Seattle Times letters to the editor

May 5, 2009 at 4:00 PM

East-west transportation debates

Elevated line best for Bellevue

Editor, The Times:

Mike Lindblom’s article in Monday’s Times [“Bellevue wants a tunnel; Microsoft says not so fast,” page one, May 4] failed to identify the clearly preferred route through downtown Bellevue: Alternative C7E, an elevated line running alongside 112th Avenue Northeast from approximately Main Street to an I-405 overpass at the north edge of Overlake Hospital Medical Center.

Not only is this route/configuration cheaper –the $500-600 million estimated cost is less than half of either of the tunnel options — but there is minimal impact on total East Link ridership. And there would be no east/west traffic impacts during operation.

Although Sound Transit’s proposed elevated design would impact a number of businesses along the route, these impacts can be minimized by placing the support piers on the east side of the 112th Avenue Northeast roadway. A variation of this alternative would be to run the line on the surface, which would further reduce the cost, but with the imposition of some interference to east/west traffic during operation.

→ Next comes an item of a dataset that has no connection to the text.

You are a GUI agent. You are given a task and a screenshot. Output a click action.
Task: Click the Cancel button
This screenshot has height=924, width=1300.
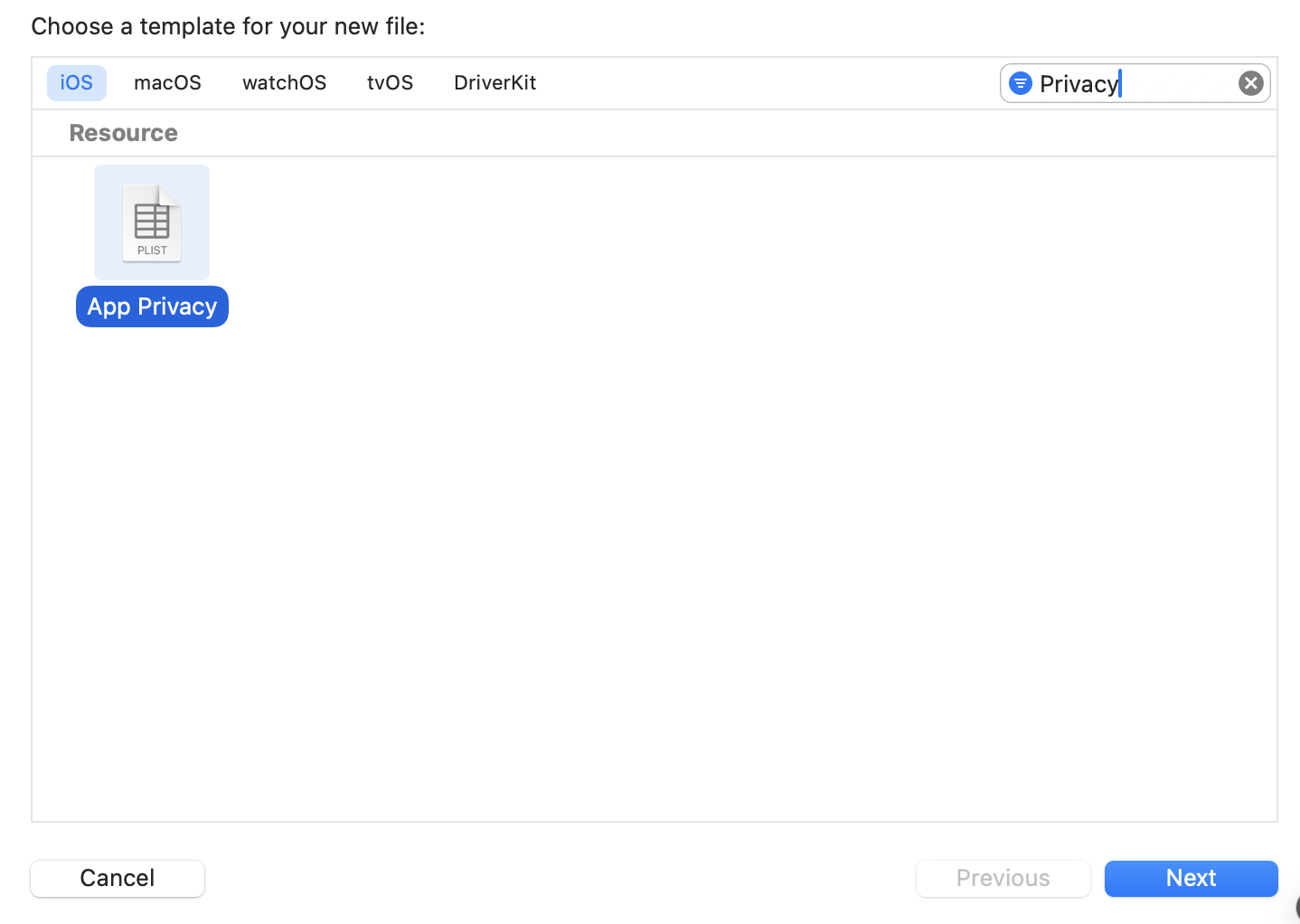click(x=118, y=878)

Clearly, an elevated or surface configuration along 112th Avenue Northeast is an attractive option to the costly tunnels proposed by some Bellevue City Council members.

— David F. Plummer, Bellevue

Express-lane closure only the beginning

Everyone who is upset about the traffic snarl caused by the three-week closure of the I-90 express lanes [“HOV lanes closing on I-90 bridge,” NWMonday, May 4] should think about the fact that they will be closed to all traffic for a much longer time while being converted to light rail.

And even when that is finished, we don’t really know how many more light-rail passengers will be accommodated in those lanes than could be accommodated by express bus routes with special on/off ramps in conjunction with high-occupancy vehicles. So brace yourselves, Eastsiders.

— Gary Ritzman, Mercer Island

High-capacity light rail will ease traffic

In his column on the Eastside light rail [“Eastside light-raid options should focus on mobility,” Opinion, guest commentary, May 5], Michael Ennis says using the I-90 floating bridge for the route has two big challenges.

One is loss of the HOV lanes, reducing the capacity of the bridge for peak-direction buses and automobiles. If the rail system is doing its job, which is to be the high-capacity link, this will not be a big problem.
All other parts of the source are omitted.